(Stored data entries)
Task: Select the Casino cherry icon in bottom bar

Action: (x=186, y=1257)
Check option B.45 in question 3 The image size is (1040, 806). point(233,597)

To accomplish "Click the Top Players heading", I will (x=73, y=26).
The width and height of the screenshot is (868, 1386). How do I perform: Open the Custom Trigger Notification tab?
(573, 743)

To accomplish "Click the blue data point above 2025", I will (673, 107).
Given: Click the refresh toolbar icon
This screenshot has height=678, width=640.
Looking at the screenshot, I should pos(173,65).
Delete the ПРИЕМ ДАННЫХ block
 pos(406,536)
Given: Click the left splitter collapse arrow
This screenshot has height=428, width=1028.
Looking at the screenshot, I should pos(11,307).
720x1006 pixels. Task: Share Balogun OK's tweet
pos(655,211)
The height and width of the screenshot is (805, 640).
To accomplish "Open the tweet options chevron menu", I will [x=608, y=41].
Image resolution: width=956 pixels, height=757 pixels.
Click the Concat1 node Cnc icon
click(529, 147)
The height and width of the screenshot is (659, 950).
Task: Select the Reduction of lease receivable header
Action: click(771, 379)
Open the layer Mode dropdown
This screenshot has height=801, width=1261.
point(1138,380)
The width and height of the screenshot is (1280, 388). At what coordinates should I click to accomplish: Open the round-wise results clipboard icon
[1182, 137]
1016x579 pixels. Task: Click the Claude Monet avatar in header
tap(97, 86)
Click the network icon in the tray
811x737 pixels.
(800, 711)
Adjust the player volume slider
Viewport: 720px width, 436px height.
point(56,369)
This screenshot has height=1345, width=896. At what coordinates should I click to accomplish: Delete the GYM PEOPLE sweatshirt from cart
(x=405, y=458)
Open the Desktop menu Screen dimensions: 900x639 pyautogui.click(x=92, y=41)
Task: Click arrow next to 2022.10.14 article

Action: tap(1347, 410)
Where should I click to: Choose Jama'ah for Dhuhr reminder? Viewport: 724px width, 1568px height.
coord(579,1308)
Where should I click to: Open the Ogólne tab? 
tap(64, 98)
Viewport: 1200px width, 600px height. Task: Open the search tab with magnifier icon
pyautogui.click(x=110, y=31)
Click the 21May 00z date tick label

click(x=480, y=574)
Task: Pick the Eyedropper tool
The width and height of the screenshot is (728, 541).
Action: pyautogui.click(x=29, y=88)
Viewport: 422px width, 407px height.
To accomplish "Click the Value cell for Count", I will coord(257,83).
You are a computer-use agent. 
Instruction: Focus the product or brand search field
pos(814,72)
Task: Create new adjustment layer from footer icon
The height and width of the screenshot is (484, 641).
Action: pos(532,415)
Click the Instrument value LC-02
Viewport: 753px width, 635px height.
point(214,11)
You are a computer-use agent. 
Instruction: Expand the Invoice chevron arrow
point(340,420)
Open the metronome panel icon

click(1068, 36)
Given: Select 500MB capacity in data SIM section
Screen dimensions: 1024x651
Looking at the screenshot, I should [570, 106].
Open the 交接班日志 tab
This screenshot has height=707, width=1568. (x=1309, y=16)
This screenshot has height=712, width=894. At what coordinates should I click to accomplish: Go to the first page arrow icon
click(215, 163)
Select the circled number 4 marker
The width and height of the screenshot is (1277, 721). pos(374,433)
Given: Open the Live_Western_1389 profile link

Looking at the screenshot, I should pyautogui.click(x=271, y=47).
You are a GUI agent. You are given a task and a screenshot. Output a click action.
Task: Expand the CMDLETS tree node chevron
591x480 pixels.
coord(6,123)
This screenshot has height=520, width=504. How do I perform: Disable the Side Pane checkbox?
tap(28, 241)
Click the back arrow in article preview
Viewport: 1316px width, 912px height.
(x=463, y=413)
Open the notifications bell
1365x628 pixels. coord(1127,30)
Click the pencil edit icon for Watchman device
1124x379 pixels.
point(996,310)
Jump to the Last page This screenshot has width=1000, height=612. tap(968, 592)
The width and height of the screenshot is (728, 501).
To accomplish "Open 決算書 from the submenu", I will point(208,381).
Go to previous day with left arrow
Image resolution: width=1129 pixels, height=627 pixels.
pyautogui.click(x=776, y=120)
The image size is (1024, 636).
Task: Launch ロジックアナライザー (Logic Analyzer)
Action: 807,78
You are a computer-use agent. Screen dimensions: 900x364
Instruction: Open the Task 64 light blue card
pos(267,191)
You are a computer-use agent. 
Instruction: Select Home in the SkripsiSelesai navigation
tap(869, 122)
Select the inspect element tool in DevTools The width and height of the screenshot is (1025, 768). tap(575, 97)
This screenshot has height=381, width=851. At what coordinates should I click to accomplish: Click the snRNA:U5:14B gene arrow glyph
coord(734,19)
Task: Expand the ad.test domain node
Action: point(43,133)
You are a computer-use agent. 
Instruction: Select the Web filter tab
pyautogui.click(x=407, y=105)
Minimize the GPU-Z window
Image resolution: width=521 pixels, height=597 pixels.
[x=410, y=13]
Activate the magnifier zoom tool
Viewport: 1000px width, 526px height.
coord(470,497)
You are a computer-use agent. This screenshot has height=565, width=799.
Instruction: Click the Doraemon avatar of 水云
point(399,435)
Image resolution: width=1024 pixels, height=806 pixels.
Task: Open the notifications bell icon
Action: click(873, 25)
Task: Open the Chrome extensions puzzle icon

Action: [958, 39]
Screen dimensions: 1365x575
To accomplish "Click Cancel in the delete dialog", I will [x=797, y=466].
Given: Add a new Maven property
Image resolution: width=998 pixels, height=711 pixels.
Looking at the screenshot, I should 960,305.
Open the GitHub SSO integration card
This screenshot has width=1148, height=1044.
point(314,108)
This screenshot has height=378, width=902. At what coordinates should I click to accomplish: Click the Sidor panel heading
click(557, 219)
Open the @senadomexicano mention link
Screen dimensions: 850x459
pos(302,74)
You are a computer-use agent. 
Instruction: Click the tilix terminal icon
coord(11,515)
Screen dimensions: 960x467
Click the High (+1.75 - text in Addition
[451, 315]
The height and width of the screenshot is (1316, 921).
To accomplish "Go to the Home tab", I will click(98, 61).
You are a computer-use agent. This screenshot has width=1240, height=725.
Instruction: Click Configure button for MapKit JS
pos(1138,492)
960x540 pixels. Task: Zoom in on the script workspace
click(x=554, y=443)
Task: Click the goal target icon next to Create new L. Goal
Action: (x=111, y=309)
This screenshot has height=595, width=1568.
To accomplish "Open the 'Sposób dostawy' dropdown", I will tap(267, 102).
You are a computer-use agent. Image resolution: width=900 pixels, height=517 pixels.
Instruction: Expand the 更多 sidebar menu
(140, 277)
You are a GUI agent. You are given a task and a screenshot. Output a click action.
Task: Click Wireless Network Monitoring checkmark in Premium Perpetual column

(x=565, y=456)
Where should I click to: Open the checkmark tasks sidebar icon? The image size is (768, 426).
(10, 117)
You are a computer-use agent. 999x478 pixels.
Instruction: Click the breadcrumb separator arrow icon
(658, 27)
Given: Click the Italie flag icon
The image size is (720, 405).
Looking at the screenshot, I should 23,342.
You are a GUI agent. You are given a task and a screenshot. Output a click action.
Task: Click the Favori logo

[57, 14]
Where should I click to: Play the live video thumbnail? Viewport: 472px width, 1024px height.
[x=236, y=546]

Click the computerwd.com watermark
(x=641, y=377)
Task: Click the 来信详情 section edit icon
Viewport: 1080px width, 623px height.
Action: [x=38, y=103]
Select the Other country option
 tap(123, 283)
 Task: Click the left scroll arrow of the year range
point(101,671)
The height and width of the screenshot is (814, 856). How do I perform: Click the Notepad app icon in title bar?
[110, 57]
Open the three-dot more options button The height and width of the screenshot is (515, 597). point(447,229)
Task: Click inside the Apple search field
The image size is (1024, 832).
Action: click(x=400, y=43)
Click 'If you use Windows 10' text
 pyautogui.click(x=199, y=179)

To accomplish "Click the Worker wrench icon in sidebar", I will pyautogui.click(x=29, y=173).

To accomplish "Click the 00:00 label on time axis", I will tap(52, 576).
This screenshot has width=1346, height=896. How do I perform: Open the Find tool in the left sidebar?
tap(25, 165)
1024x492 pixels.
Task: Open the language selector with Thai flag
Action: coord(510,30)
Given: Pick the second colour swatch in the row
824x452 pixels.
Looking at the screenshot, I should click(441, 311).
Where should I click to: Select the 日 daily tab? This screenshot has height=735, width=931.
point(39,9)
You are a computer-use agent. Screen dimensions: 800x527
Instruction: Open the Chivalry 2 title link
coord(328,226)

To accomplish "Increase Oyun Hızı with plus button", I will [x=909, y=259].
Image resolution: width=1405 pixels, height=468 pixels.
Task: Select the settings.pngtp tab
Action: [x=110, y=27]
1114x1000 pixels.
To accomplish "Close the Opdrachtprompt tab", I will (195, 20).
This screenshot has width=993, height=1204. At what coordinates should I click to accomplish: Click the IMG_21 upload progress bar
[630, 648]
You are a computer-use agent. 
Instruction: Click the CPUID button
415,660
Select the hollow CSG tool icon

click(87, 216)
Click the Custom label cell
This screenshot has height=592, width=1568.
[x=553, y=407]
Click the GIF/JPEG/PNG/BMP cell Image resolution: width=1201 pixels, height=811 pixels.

**Task objective:** Where a line of the data above includes the string "cell", pull it out.

**Solution to the exercise:**
To accomplish "Click the Value cell for Count", I will coord(257,83).
Click the Custom label cell
Click the GIF/JPEG/PNG/BMP cell Image resolution: width=1201 pixels, height=811 pixels.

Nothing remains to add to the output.